Le indagini, coordinate dal pm Giancarlo Mancusi, vedono al lavoro non solo il Nucleo investigativo dei carabinieri di Bergamo, ma anche il Reparto analisi criminologiche. L’obiettivo è tracciare il profilo psicologico dell’autore del gesto. Secondo gli esperti, si tratterebbe di una figura diversa da un semplice assassino: qualcuno ossessionato, determinato, capace di agire con freddezza e conoscenze tecniche. La precisione con cui è stata aperta la zincatura della bara suggerisce infatti esperienza o pianificazione accurata. Gli investigatori mantengono il massimo riserbo, ma è certo che diverse piste sono già state vagliate e in parte escluse.

L’appello della madre

A rompere il silenzio è la madre della giovane, Una Smirnova, che affida a poche parole tutta la sua disperazione: «Fatti venire un rimorso di coscienza e restituiscici Pamela». La donna è convinta che chi ha compiuto il gesto “la voleva a tutti i costi”, come se si trattasse di un atto mirato, non casuale. Insieme al compagno Piergiuseppe Rota, continua a confidare nel lavoro degli inquirenti, evitando però di alimentare il clamore mediatico Resta il dolore per una seconda violenza, ancora più incomprensibile della prima.

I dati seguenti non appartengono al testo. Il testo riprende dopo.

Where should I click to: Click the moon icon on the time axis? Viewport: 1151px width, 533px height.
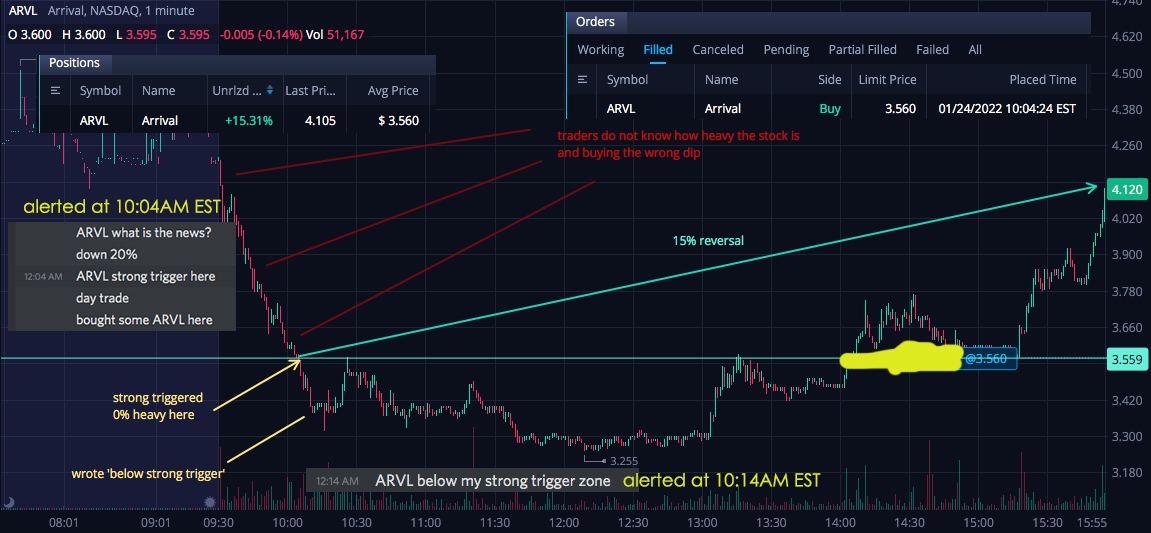point(10,502)
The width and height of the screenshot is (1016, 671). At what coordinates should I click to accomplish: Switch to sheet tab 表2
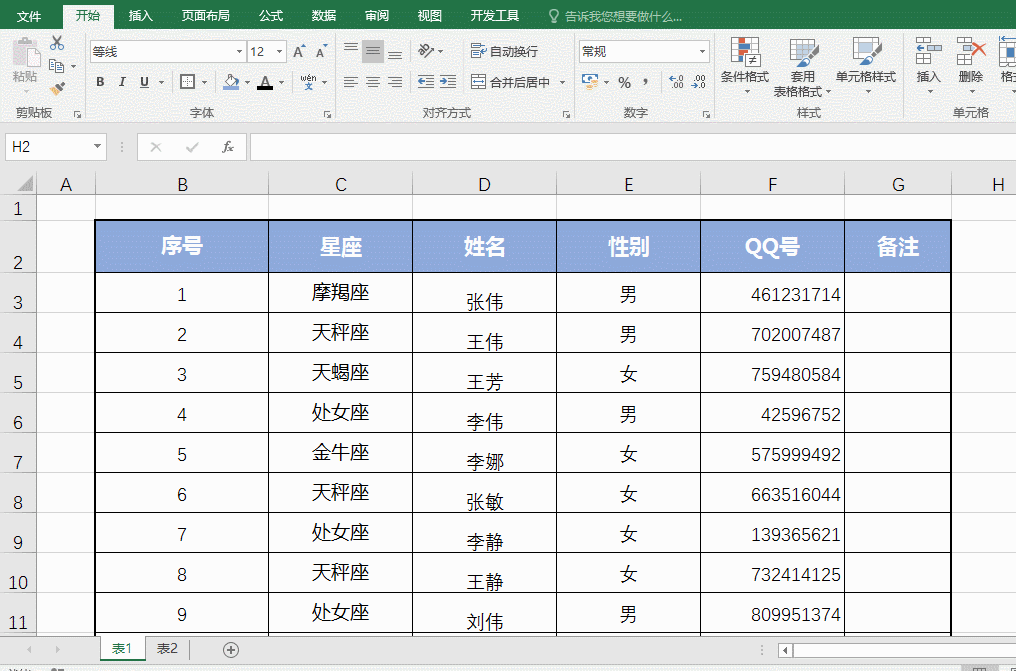click(167, 649)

I dubbi e la pista dei soldi

Nel racconto della vicenda entra anche Francesco Dolci, che si presenta come ex compagno della vittima. Le sue dichiarazioni, soprattutto quelle legate a presunti trasferimenti di denaro fino a 400 mila euro, sono ora al vaglio degli investigatori. Dolci sostiene di aver sostenuto economicamente Pamela per anni, parlando di regali, viaggi e spese condivise. Una versione che la madre smentisce con decisione, negando qualsiasi cifra di quel tipo e mettendo in dubbio anche altre affermazioni, come l’esistenza di patrimoni o conti all’estero.

Resta da capire se questa pista possa avere un legame con la profanazione o se si tratti di elementi marginali.

Il giallo dell’uomo nel cimitero

Un altro elemento che alimenta il mistero riguarda la presenza di un uomo ripreso di notte nei pressi del cimitero, pochi giorni prima della scoperta. Non è chiaro se sia collegato alla profanazione, che secondo i medici legali potrebbe risalire a un periodo più vicino alla sepoltura. Resta però una domanda senza risposta: perché trovarsi lì, al buio, senza farsi riconoscere? Gli investigatori non escludono che possa trattarsi di un sopralluogo o di un ritorno sul luogo del gesto.

Verso il processo

Intanto si avvicina il processo a Gianluca Soncin, previsto per il 4 giugno. La madre di Pamela non sa ancora se riuscirà a essere presente in aula. Il dolore resta troppo forte, aggravato da un mistero che, a distanza di settimane, non ha ancora trovato soluzione. Il caso continua a interrogare non solo gli investigatori, ma l’intero Paese, colpito dalla brutalità di un gesto che sfida ogni logica.